Refinement has been dramatically improved in the new Picanto, with a range of modifications designed to further isolate the cabin from vibrations and noise from the road, wind and the engine. The result is a car that offers the quietest cabin of any A-segment model, both at idle and at a steady cruise.
New refinement measures adopted for the latest Picanto include a new soundproofing panel beneath the dashboard and in the floor of the cabin, while expandable sound-absorbent foam has been applied to lower sections of the A- and B-pillars. Beneath the bonnet, a new sound-absorbent engine cover and reshaped air intake help to isolate engine noise from the cabin. The structure of the engine mounts has also been revised to counteract engine vibrations. Furthermore, the windscreen wipers have been lowered by 6 mm to reduce the level of wind ‘roar’ generated at the base of the windscreen
As a result of these upgrades, the new Picanto produces a quietest-in-class 39 dB of noise at idle – 3 dB less than the current A-segment leader – and 68 dB at a steady cruise.
Buyers of the new Kia Picanto will have access to some of the most advanced infotainment and convenience technologies available in the A-segment, while still enjoying the same high value for money expected of a Kia vehicle.
The large, ‘floating’ 7.0-inch HMI touchscreen at the centre of the dashboard houses a navigation system with 3D map, and is available with Apple CarPlay™ and Android Auto™ for full smartphone integration. A rear-view parking camera with dynamic guidelines is also on offer to buyers who want an additional level of assurance when completing parking manoeuvres. An optional wireless smartphone charger and USB port, located at the base of the centre console, ensure drivers can keep mobile devices charged on the move.
Safety and body
The new Picanto is the safest A-segment car Kia has ever made, featuring double the proportion of Advanced High Strength Steel (AHSS) compared to the outgoing model and a selection of active safety technologies.
With a stronger body than ever before, 44 per cent of the new Picanto’s bodyshell is cast in AHSS (up from 22 per cent), reducing body-in-white weight by 23 kg while improving tensile strength by 12 per cent. The new, stronger steel has been used to reinforce the floor pan, roof rails and engine bay, as well as the A- and B-pillars, strengthening the core structure of the car. The new bodyshell also uses more than eight times the quantity of structural adhesive found in the outgoing model (67 metres of joins throughout the structure are now reinforced with the adhesive). Overall, static torsional stiffness has been improved by 32 per cent.

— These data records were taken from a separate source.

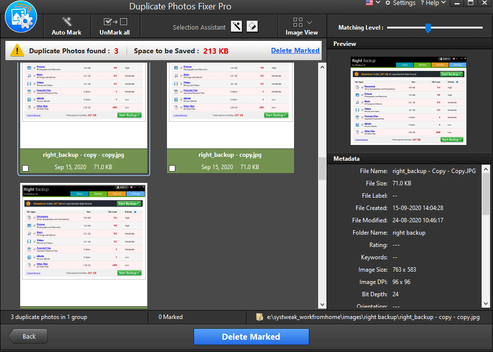Click the Delete Marked link at top
Screen dimensions: 493x352
click(x=295, y=50)
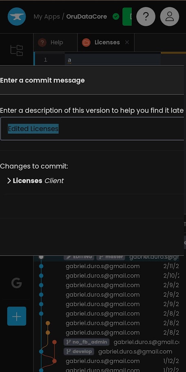The height and width of the screenshot is (372, 186).
Task: Click the Anvil logo icon
Action: click(17, 16)
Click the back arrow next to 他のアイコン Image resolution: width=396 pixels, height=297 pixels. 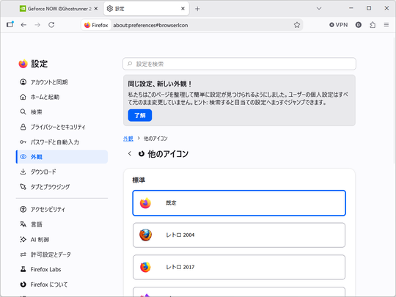(x=130, y=153)
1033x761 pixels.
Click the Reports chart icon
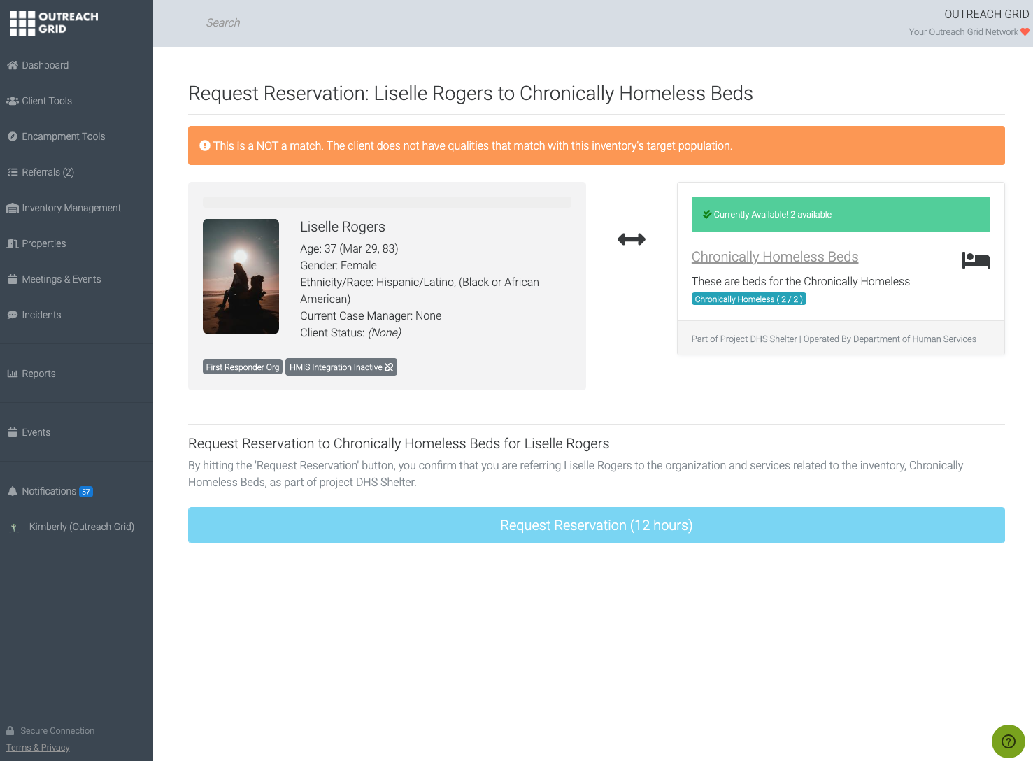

The stronger, lighter body is supported by six standard airbags (front, front side and curtain airbags), and an optional knee airbag, as well as a range of active safety features. These include standard Vehicle Stability Management (VSM) with Electronic Stability Control (ESC) to ensure stability under braking and cornering, detecting a loss in traction and using ESC to help the driver keep the car on course.
In addition, the new Picanto will be available with Autonomous Emergency Braking (AEB)* – a key technology adopted to enhance safety in the predominantly city and urban environments in which the majority of customers drive their Picanto. An indirect Tyre Pressure Monitoring System is also available.